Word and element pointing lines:
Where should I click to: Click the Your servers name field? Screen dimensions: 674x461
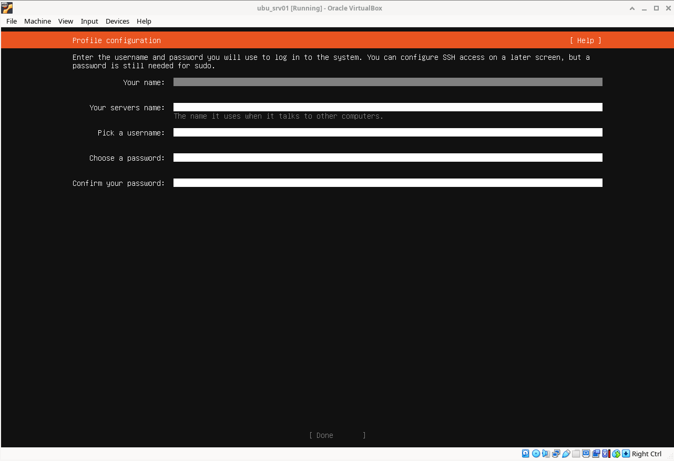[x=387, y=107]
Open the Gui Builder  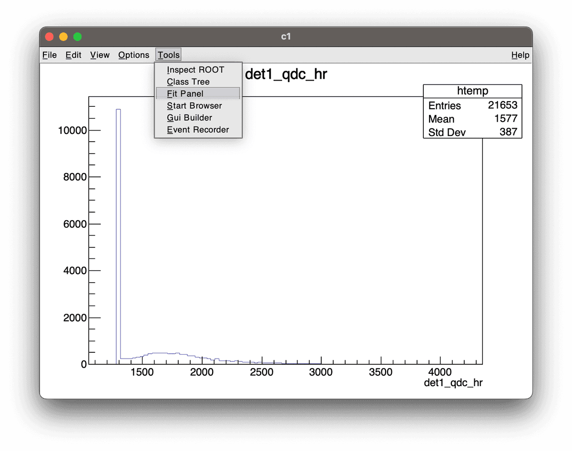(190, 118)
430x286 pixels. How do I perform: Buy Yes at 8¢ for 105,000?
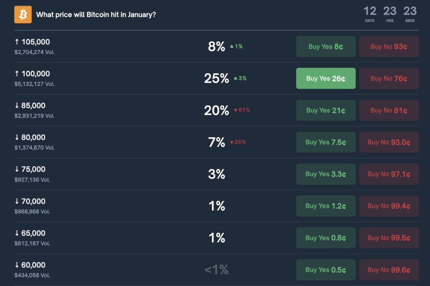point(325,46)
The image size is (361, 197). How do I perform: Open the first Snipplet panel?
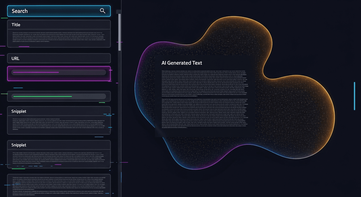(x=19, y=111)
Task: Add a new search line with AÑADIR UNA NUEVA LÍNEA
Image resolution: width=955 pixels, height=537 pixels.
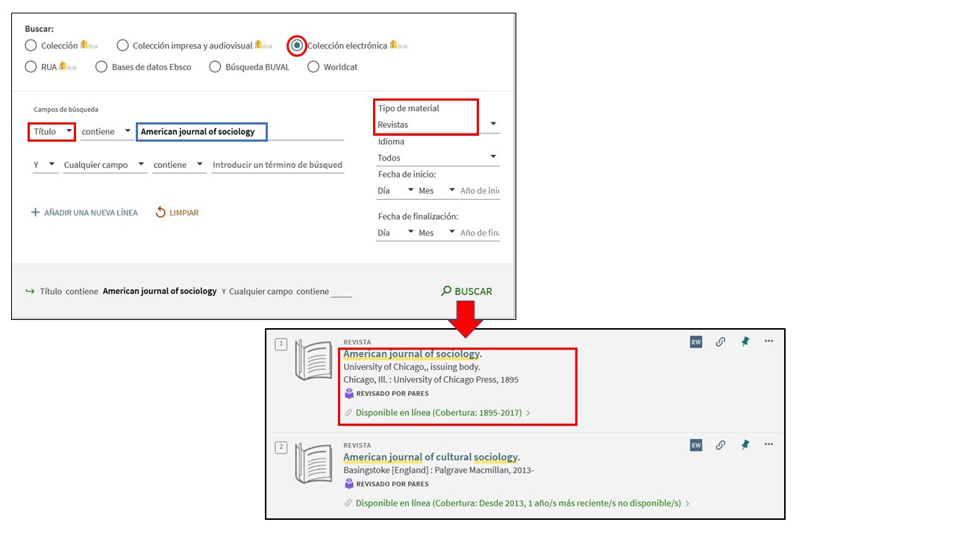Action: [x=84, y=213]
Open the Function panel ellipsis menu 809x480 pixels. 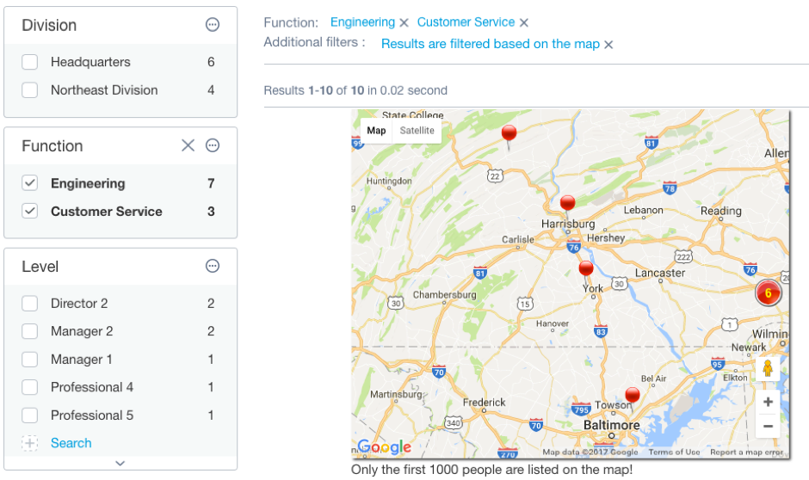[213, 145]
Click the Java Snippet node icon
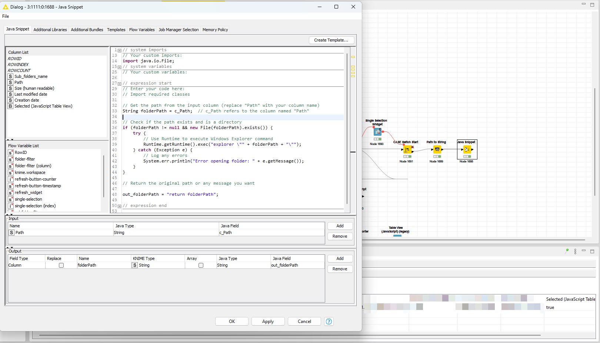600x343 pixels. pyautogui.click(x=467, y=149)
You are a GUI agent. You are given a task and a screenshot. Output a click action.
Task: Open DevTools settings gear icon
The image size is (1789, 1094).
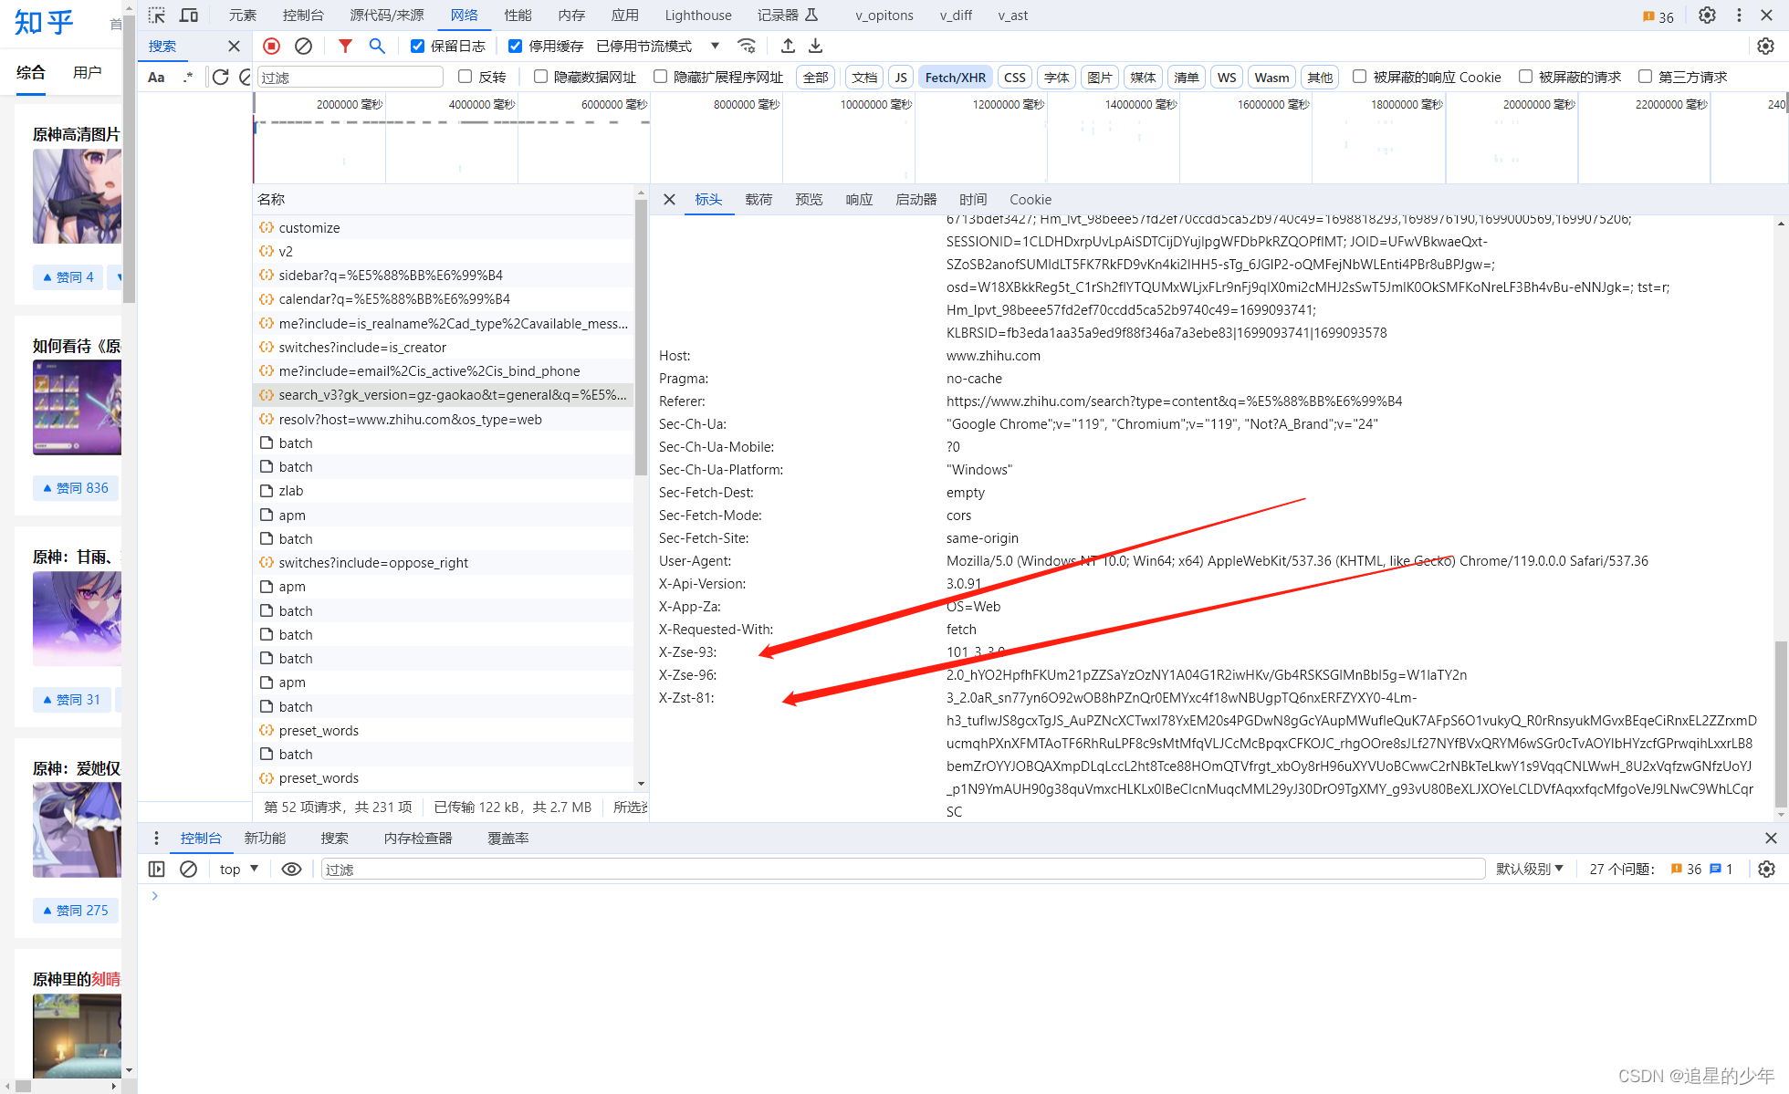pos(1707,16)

* _GIVEN PROBLEM_
Starting at the line containing "Click the Java Snippet node icon" and ending with the last line, replace "gear" with "cog" and write those lines out again with nothing else changed. Leave the pictures out.

* _EXERCISE OUTPUT_
Click the Java Snippet node icon
600x343 pixels. pyautogui.click(x=467, y=149)
You are a GUI agent. You are given a task and a screenshot. Output a click action.
Task: Open DevTools settings cog icon
The image size is (1789, 1094).
pos(1707,16)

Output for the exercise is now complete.